Available data
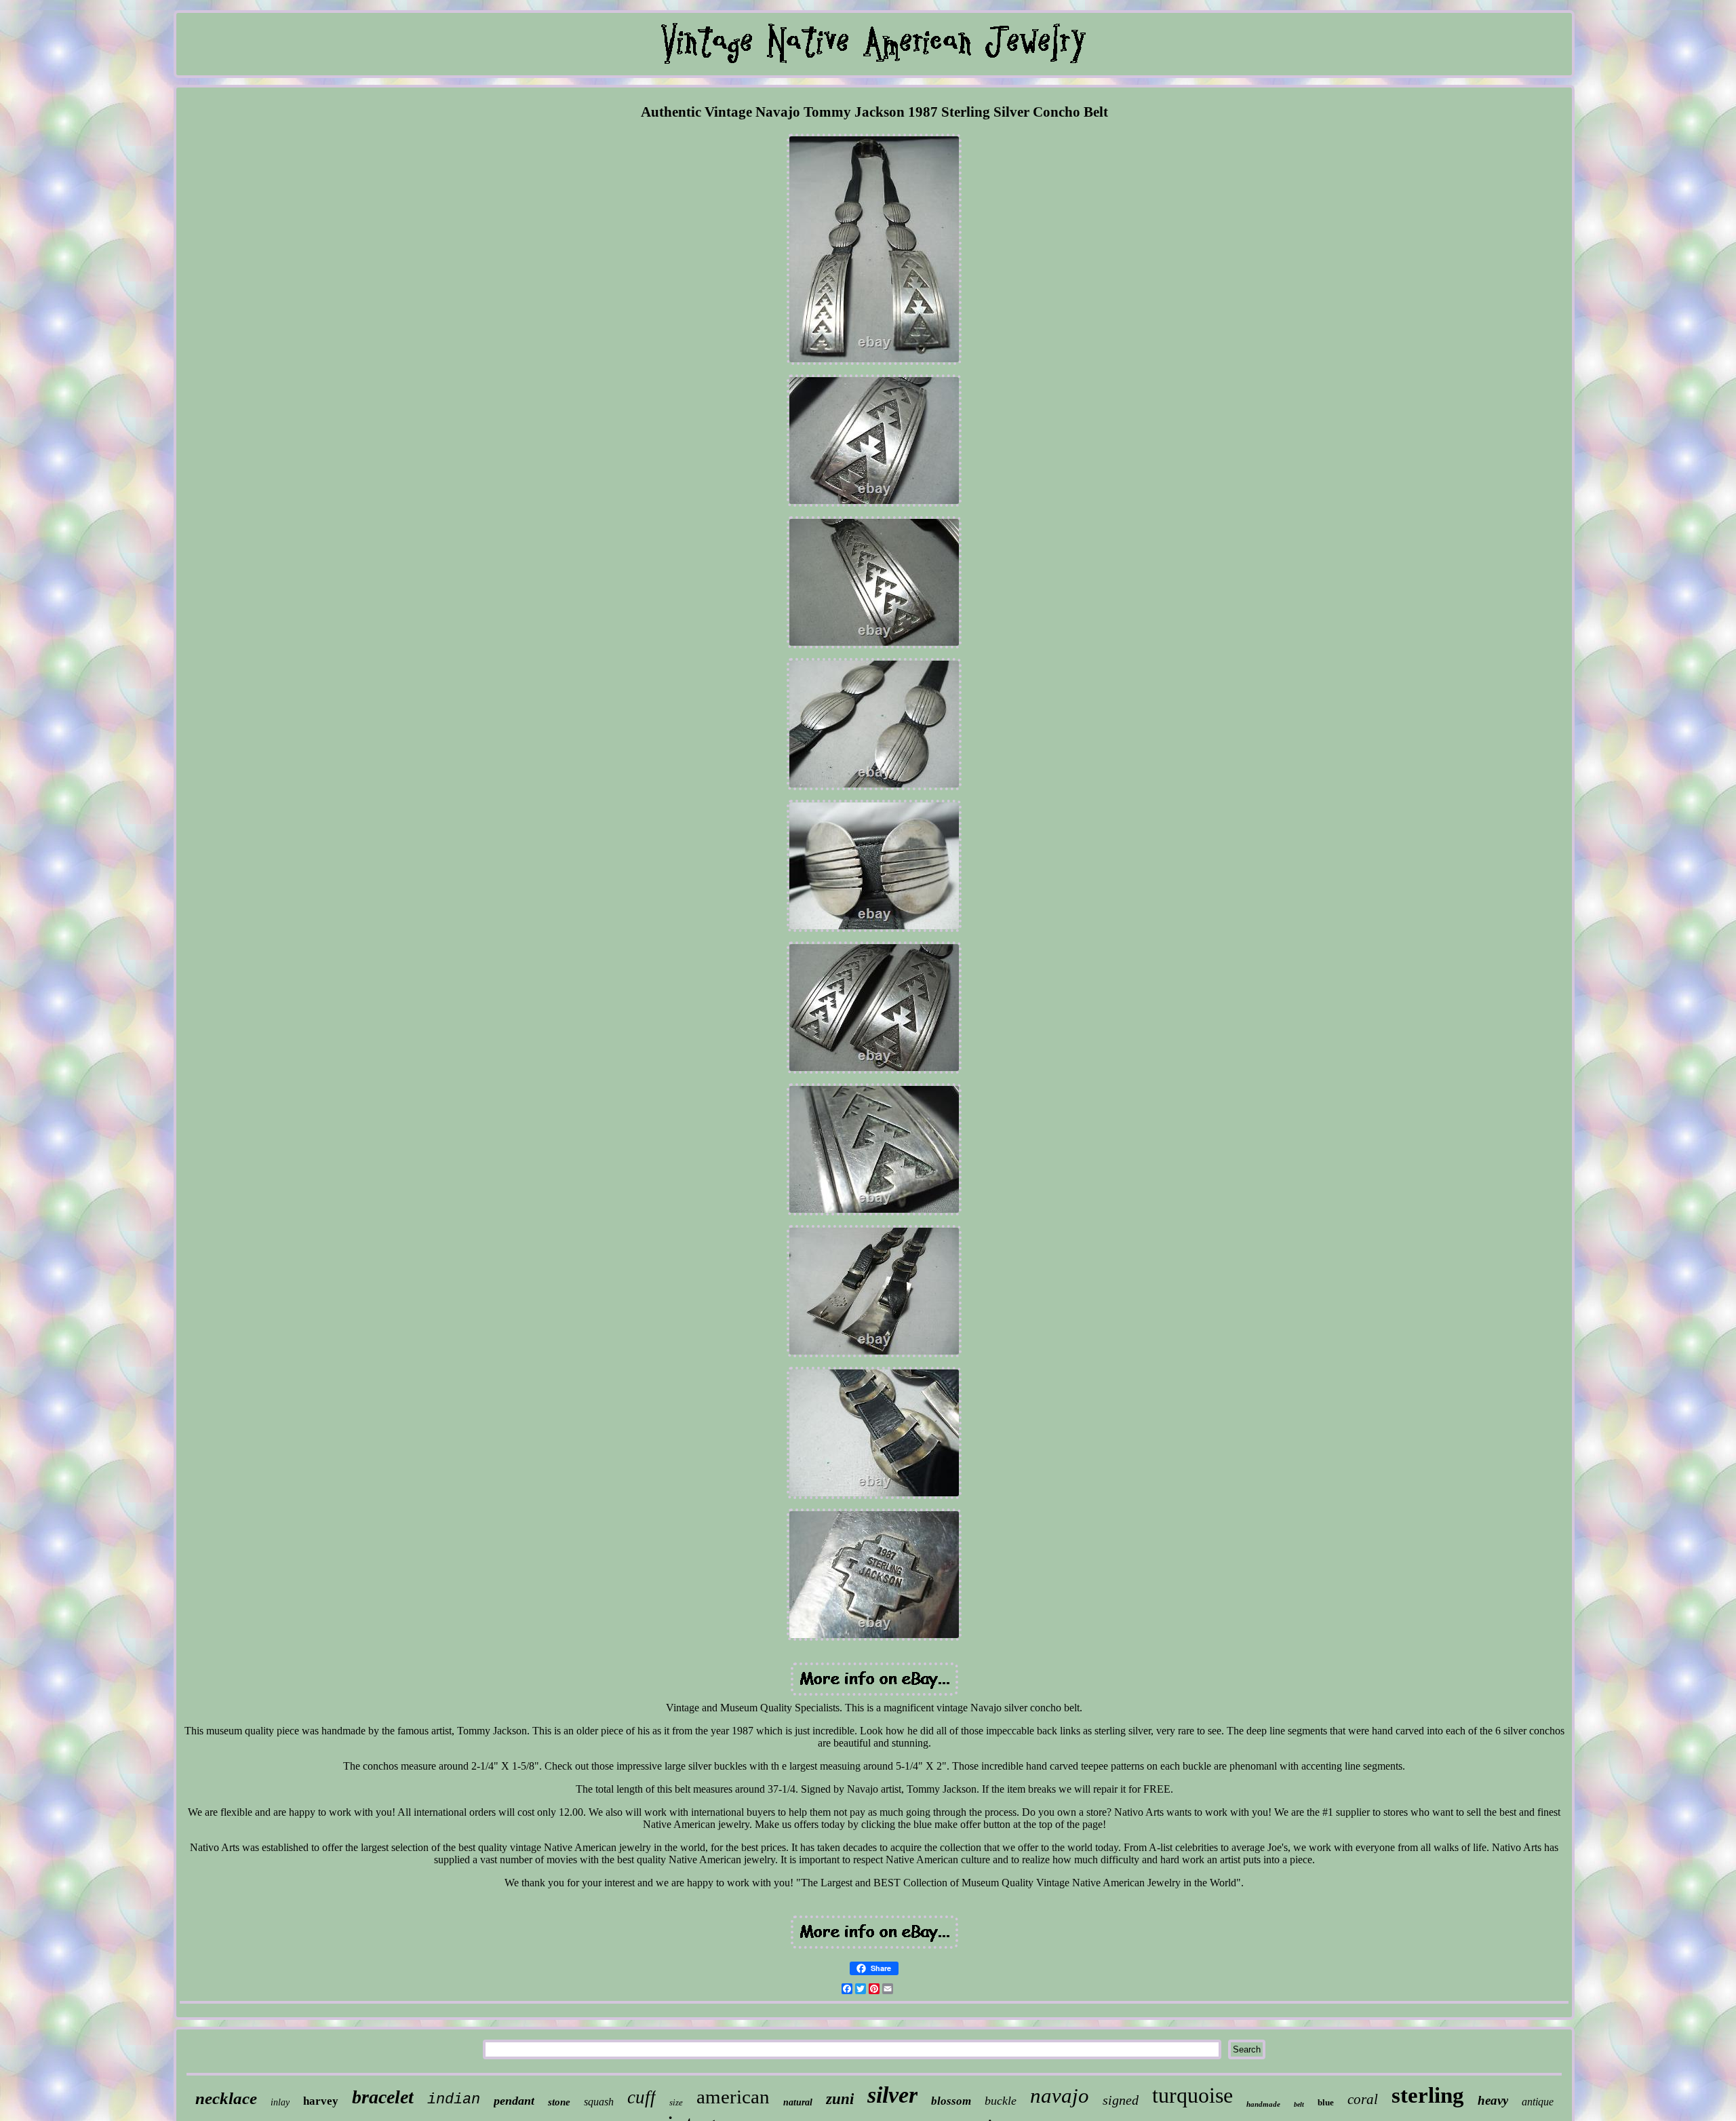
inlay (280, 2102)
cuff (641, 2097)
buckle (1001, 2100)
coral (1362, 2099)
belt (1299, 2104)
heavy (1493, 2100)
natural (797, 2102)
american (733, 2096)
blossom (951, 2101)
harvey (320, 2101)
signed (1121, 2100)
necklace (226, 2098)
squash (599, 2101)
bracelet (383, 2096)
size (676, 2102)
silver (892, 2094)
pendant (514, 2100)
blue (1326, 2102)
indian (453, 2099)
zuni (840, 2098)
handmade (1263, 2104)
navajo (1059, 2095)
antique (1538, 2101)
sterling (1428, 2095)
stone (559, 2102)
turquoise (1192, 2095)
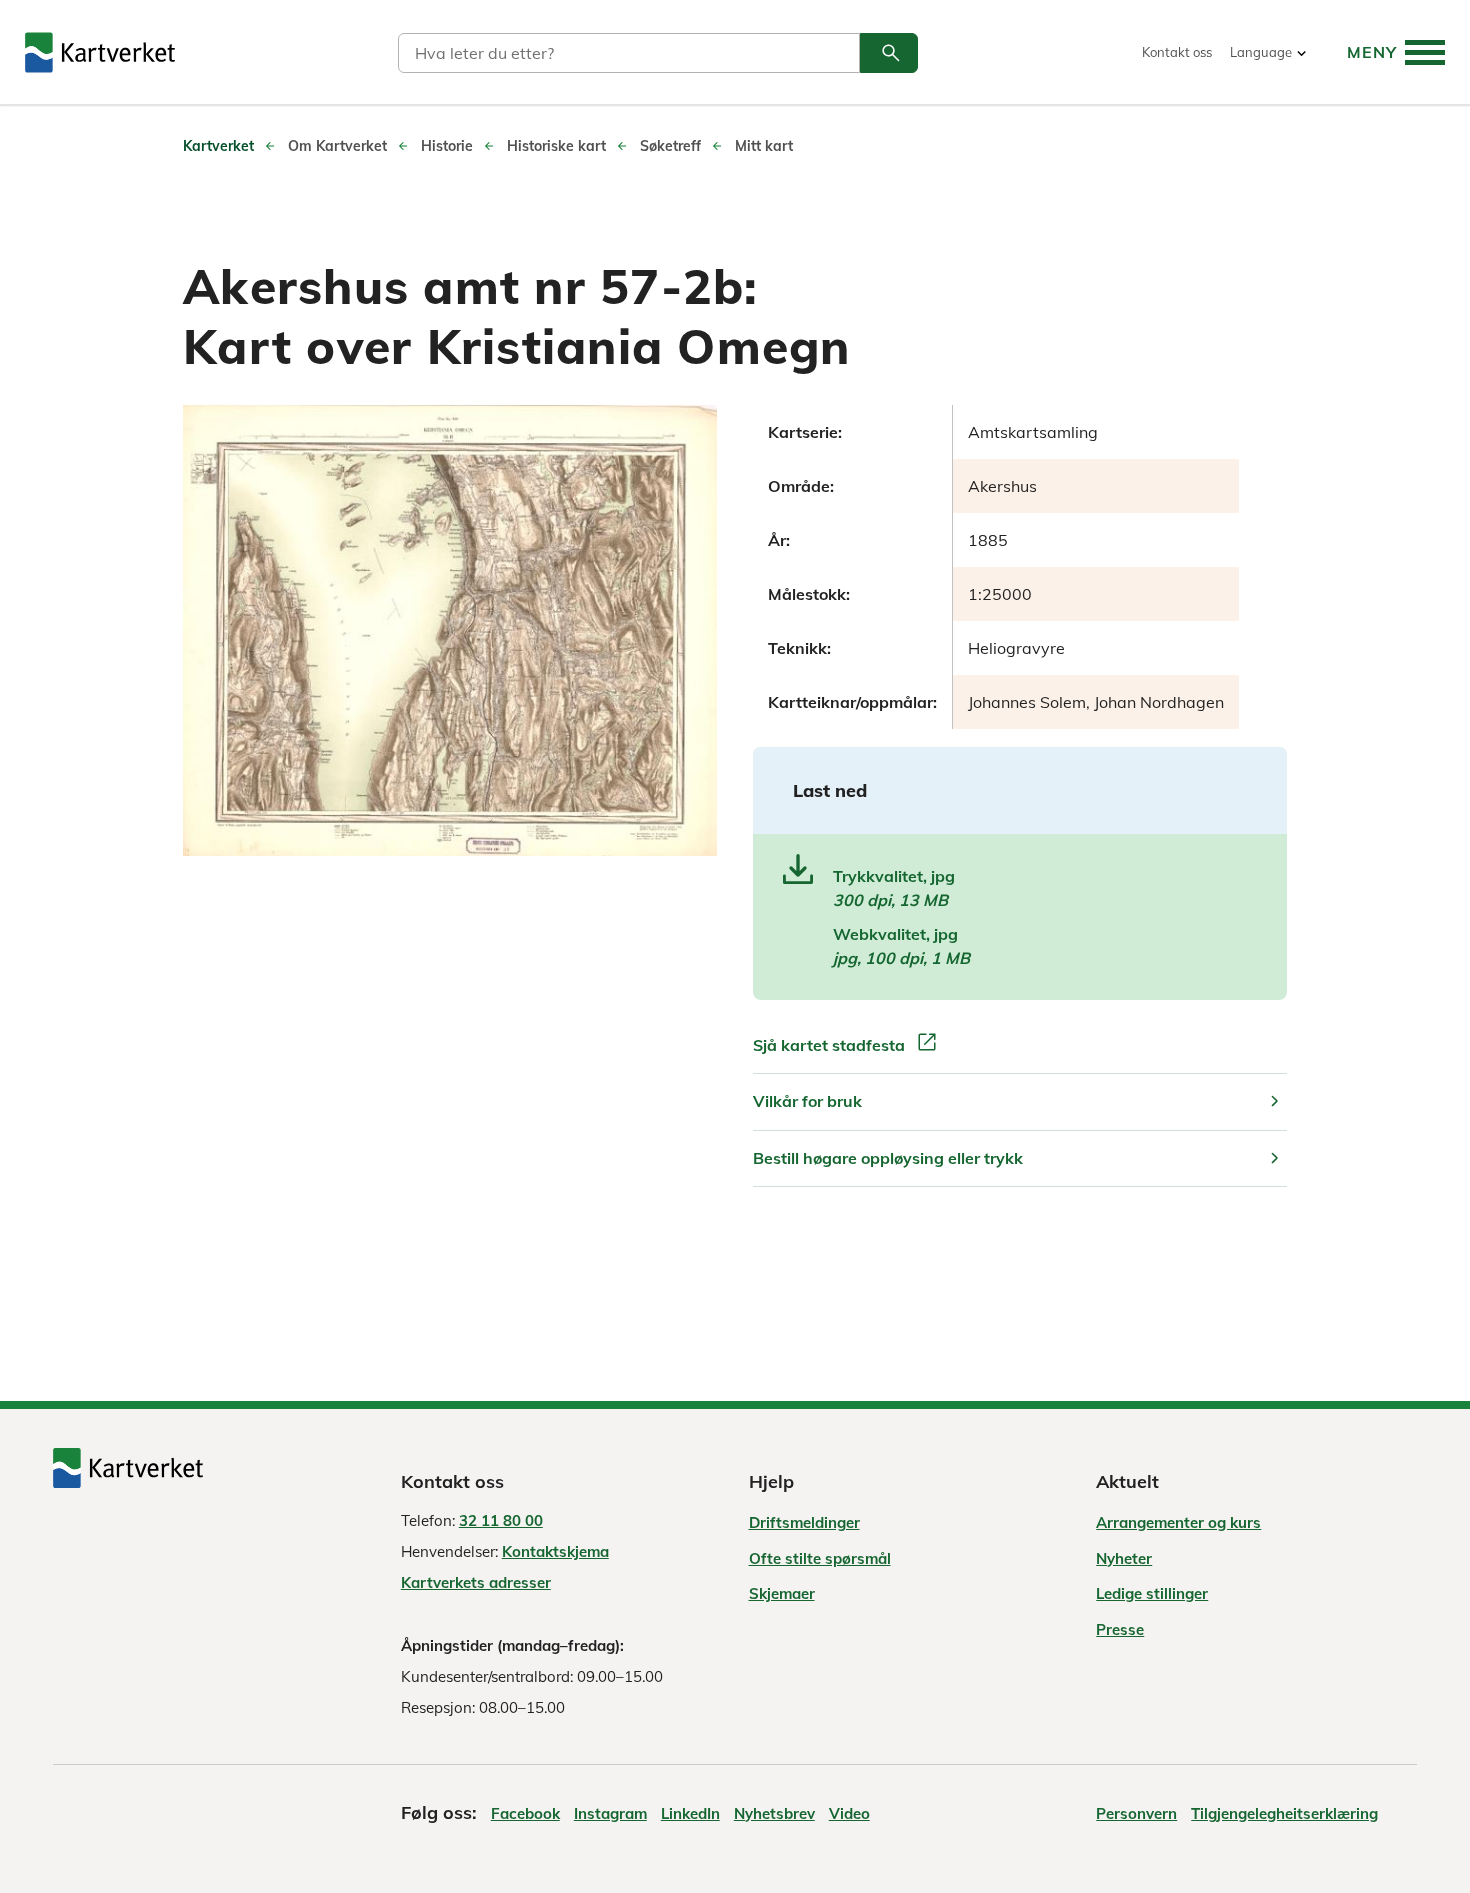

Problem to work on
Strip out the pictures and repeat the listing above exactly.

Result for this task
inlay (280, 2102)
cuff (641, 2097)
buckle (1001, 2100)
coral (1362, 2099)
belt (1299, 2104)
heavy (1493, 2100)
natural (797, 2102)
american (733, 2096)
blossom (951, 2101)
harvey (320, 2101)
signed (1121, 2100)
necklace (226, 2098)
squash (599, 2101)
bracelet (383, 2096)
size (676, 2102)
silver (892, 2094)
pendant (514, 2100)
blue (1326, 2102)
indian (453, 2099)
zuni (840, 2098)
handmade (1263, 2104)
navajo (1059, 2095)
antique (1538, 2101)
sterling (1428, 2095)
stone (559, 2102)
turquoise (1192, 2095)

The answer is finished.